Although the iOS UIAlertView class is really handy for drawing a user’s attention to an issue with an application, it can be too intrusive and disruptive if used excessively, because it grabs focus and dumps its message (plus optional input) in the centre of the screen. Whilst this is okay for severe messages, most informational or temporal messages could be dealt with a lot more smoothly.
To resolve this, one might think that it’s simply a case of subclassing UIAlertView and amending its implementation. Unfortunately, UIAlertView does not support subclassing, so developers have to roll their own solution from scratch.
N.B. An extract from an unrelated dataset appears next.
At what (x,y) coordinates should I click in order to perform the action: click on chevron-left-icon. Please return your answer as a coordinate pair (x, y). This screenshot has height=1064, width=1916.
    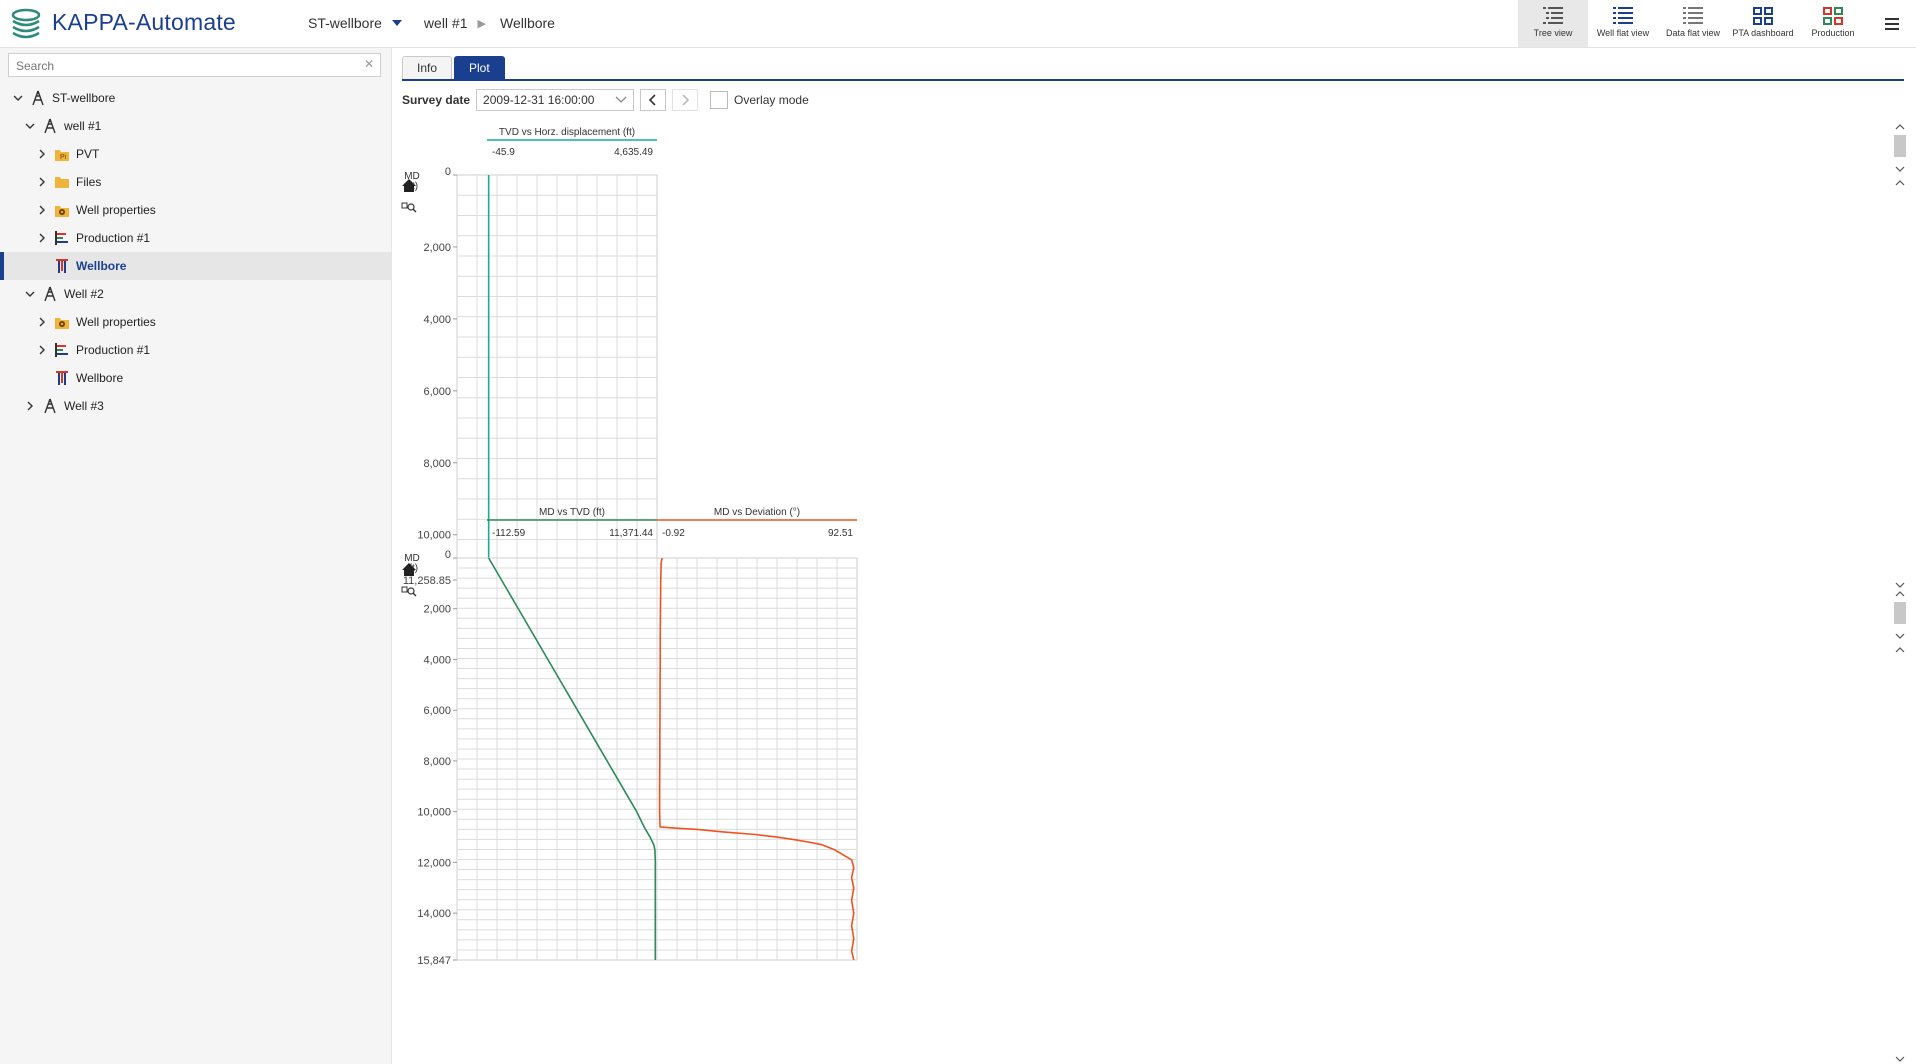
    Looking at the image, I should click on (652, 100).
There are quite a few that I’ve discovered in recent days:
- TBHintView which provides dropdown and popup alerts, with multiple page support
- MKInfoPanel which replicates TweetBot’s dropdown panels
- MBProgressHUD which shows a translucent view whilst work is performed in the background
- DejalActivityView which contains a great variety of views
- YRDropdownView which is inspired by many of the above
Of these, I rather like YRDropdownView, and notably Daniel Gindi’s fork of it that allows for Xcode’s Automatic Reference Counting (ARC).
Whilst it doesn’t currently support customisation of background colours this should be easy to add (since there are properties that define these). For the screenshot shown on the right, I merely tweaked the showDropdownInView method to alter the background.